Exercise requirements:
Beginning with the line that contains "Enable the left high-pass filter switch" and ending with the line that contains "Where should I click to: Click the dimension", reproduce the lines of the entries below exactly, omitting pictures.

Records for this exercise:
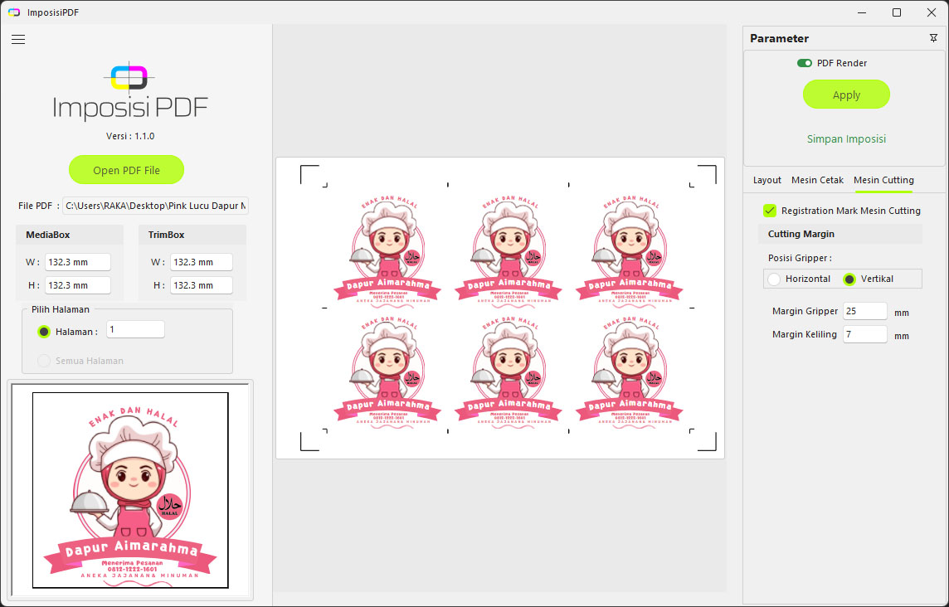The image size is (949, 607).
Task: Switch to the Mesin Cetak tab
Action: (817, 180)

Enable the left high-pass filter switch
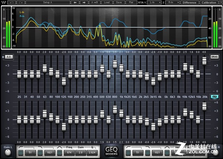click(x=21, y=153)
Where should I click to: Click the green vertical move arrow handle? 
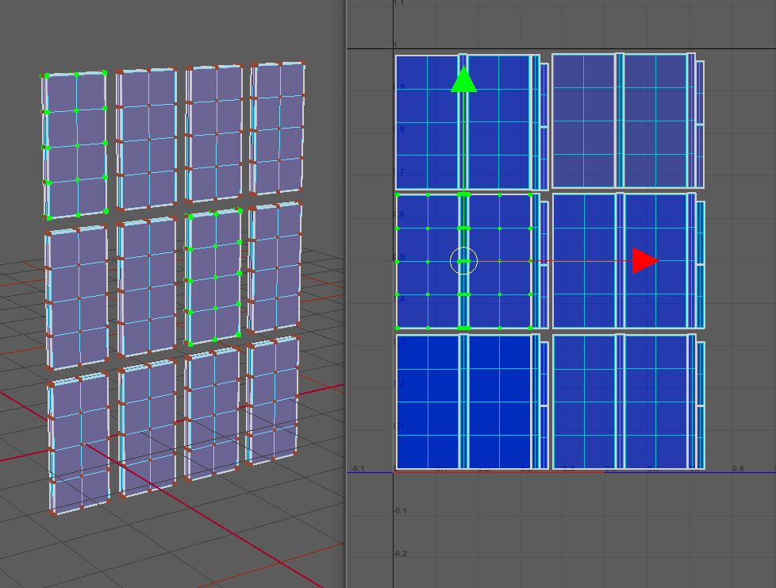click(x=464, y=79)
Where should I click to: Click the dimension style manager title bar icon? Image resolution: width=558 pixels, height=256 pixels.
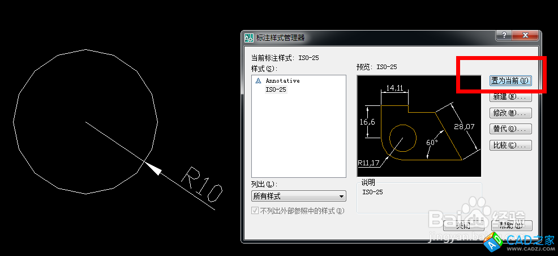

--

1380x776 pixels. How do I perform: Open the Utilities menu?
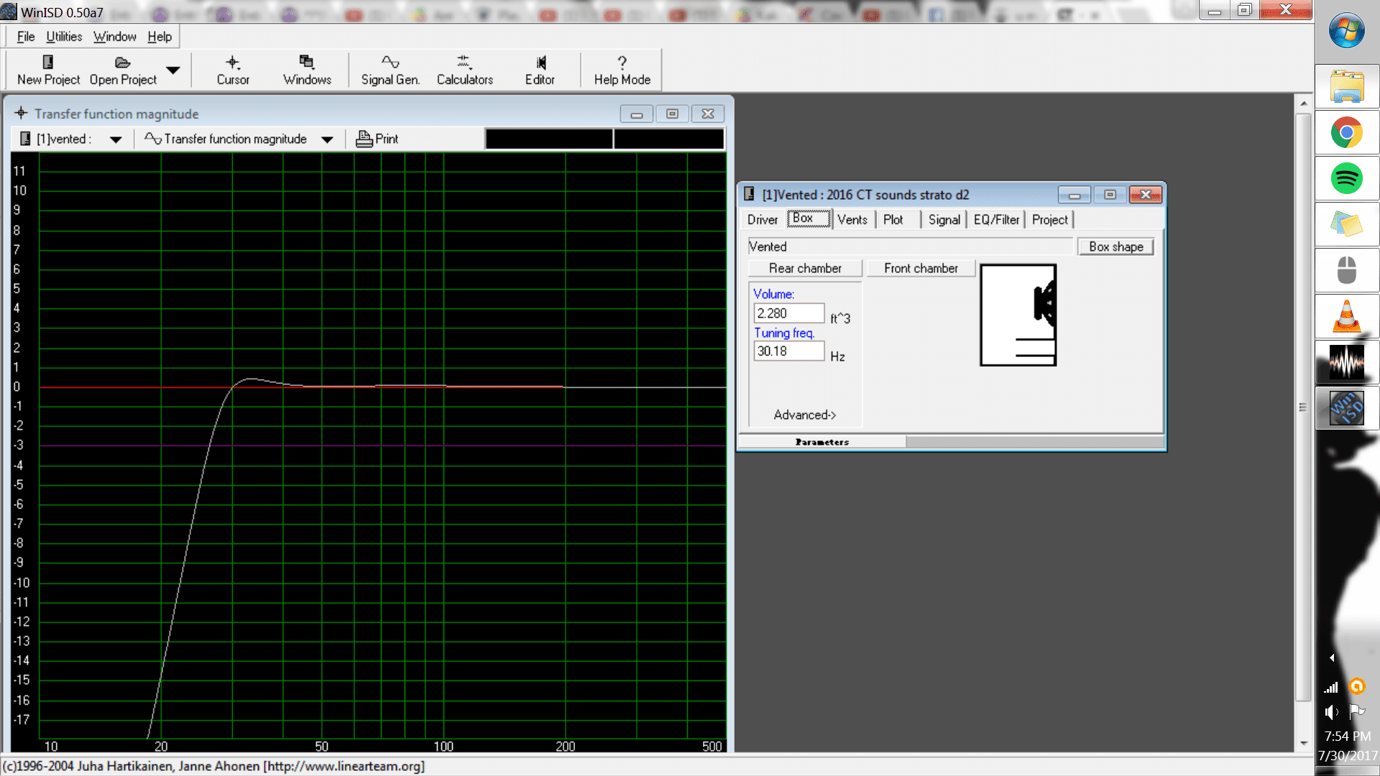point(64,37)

--

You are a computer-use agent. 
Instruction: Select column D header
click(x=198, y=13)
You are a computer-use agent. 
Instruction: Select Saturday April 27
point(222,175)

Result below:
Enable the left high-pass filter switch
click(x=21, y=153)
Where should I click to: Click the green vertical move arrow handle? 
click(x=464, y=79)
Where should I click to: Click the dimension style manager title bar icon? Image resolution: width=558 pixels, height=256 pixels.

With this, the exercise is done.